Evan Starr, an associate professor at the University of Maryland specializing in noncompete research, emphasized the broader federal push towards enhancing labor market competitiveness. He noted, “We’ve seen a reconsideration of how various federal agencies can make labor markets more competitive. Noncompetes have been part of that discussion.”
The FDIC’s stance sets it apart from other federal banking regulators, as it becomes the lone agency among the three with authority over approving mergers to propose the avoidance of noncompete agreements for affected bank employees. Unlike the Office of the Comptroller of the Currency and the Federal Reserve, which primarily oversee larger banks and holding companies, the FDIC’s measures aim to curb noncompete clauses.
Read more: Dysfunction Junction: U.S. Merger Review Under the Biden Administration
The decision to focus on noncompetes coincides with broader regulatory actions. The Federal Trade Commission (FTC) is poised to finalize a proposal to ban noncompetes nationwide, while the National Labor Relations Board (NLRB) has asserted that such agreements largely contravene federal labor law.
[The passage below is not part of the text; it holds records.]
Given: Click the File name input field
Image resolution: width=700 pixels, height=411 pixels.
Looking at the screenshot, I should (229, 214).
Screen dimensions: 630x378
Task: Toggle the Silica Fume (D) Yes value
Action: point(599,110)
Evan Starr remarked to Bloomberg on the unprecedented level of regulatory scrutiny on employment contract nuances, noting, “I don’t think we’ve ever seen so much regulatory scrutiny on the fine print of employment contracts—and it’s coming from all angles.”
The move underscores the Biden administration’s commitment to fostering fair competition within the labor market and signifies a significant shift in regulatory focus within the banking sector. As discussions continue and regulatory measures take shape, the landscape of employment contracts and labor practices in the banking industry may undergo substantial transformation.